**Try it:** Every record below needs to be printed again exactly.
Records for the exercise: Begin
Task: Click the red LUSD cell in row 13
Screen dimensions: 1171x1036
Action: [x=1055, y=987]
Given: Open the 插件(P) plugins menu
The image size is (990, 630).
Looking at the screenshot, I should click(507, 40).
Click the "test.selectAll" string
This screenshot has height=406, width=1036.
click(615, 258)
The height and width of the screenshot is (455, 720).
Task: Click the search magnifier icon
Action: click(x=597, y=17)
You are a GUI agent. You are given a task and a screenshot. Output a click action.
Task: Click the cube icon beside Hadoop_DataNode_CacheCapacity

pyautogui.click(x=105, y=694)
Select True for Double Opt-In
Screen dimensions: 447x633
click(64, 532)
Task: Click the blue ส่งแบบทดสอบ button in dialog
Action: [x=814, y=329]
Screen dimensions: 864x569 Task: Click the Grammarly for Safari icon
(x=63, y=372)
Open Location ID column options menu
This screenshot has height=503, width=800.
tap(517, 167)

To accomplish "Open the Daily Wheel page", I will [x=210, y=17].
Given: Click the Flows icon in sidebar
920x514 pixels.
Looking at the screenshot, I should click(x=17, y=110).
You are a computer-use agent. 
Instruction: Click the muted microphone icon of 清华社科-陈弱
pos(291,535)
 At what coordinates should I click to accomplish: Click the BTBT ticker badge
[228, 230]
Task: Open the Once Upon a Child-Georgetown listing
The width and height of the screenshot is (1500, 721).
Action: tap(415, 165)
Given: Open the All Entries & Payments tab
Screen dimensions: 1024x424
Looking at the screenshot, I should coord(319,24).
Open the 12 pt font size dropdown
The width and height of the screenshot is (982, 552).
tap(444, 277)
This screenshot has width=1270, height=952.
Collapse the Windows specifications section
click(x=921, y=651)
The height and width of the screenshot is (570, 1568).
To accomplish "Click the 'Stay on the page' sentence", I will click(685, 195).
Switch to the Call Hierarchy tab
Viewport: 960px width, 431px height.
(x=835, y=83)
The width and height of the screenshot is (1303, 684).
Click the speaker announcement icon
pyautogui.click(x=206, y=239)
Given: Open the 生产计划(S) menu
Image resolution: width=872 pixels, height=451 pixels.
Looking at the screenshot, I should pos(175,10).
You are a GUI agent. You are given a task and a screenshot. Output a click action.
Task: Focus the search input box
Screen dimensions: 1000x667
Records for the exercise: End
**Written answer:**
Task: Click the red LUSD cell in row 13
Screen dimensions: 1171x1036
Action: [x=1055, y=987]
Given: Open the 插件(P) plugins menu
The image size is (990, 630).
Looking at the screenshot, I should click(507, 40).
Click the "test.selectAll" string
This screenshot has height=406, width=1036.
click(615, 258)
The height and width of the screenshot is (455, 720).
Task: Click the search magnifier icon
Action: click(x=597, y=17)
You are a GUI agent. You are given a task and a screenshot. Output a click action.
Task: Click the cube icon beside Hadoop_DataNode_CacheCapacity

pyautogui.click(x=105, y=694)
Select True for Double Opt-In
Screen dimensions: 447x633
click(64, 532)
Task: Click the blue ส่งแบบทดสอบ button in dialog
Action: [x=814, y=329]
Screen dimensions: 864x569 Task: Click the Grammarly for Safari icon
(x=63, y=372)
Open Location ID column options menu
This screenshot has height=503, width=800.
tap(517, 167)

To accomplish "Open the Daily Wheel page", I will [x=210, y=17].
Given: Click the Flows icon in sidebar
920x514 pixels.
Looking at the screenshot, I should click(x=17, y=110).
You are a computer-use agent. 
Instruction: Click the muted microphone icon of 清华社科-陈弱
pos(291,535)
 At what coordinates should I click to accomplish: Click the BTBT ticker badge
[228, 230]
Task: Open the Once Upon a Child-Georgetown listing
The width and height of the screenshot is (1500, 721).
Action: tap(415, 165)
Given: Open the All Entries & Payments tab
Screen dimensions: 1024x424
Looking at the screenshot, I should coord(319,24).
Open the 12 pt font size dropdown
The width and height of the screenshot is (982, 552).
tap(444, 277)
This screenshot has width=1270, height=952.
Collapse the Windows specifications section
click(x=921, y=651)
The height and width of the screenshot is (570, 1568).
To accomplish "Click the 'Stay on the page' sentence", I will click(685, 195).
Switch to the Call Hierarchy tab
Viewport: 960px width, 431px height.
(x=835, y=83)
The width and height of the screenshot is (1303, 684).
Click the speaker announcement icon
pyautogui.click(x=206, y=239)
Given: Open the 生产计划(S) menu
Image resolution: width=872 pixels, height=451 pixels.
Looking at the screenshot, I should pos(175,10).
You are a GUI agent. You are given a task and a screenshot. Output a click action.
Task: Focus the search input box
Screen dimensions: 1000x667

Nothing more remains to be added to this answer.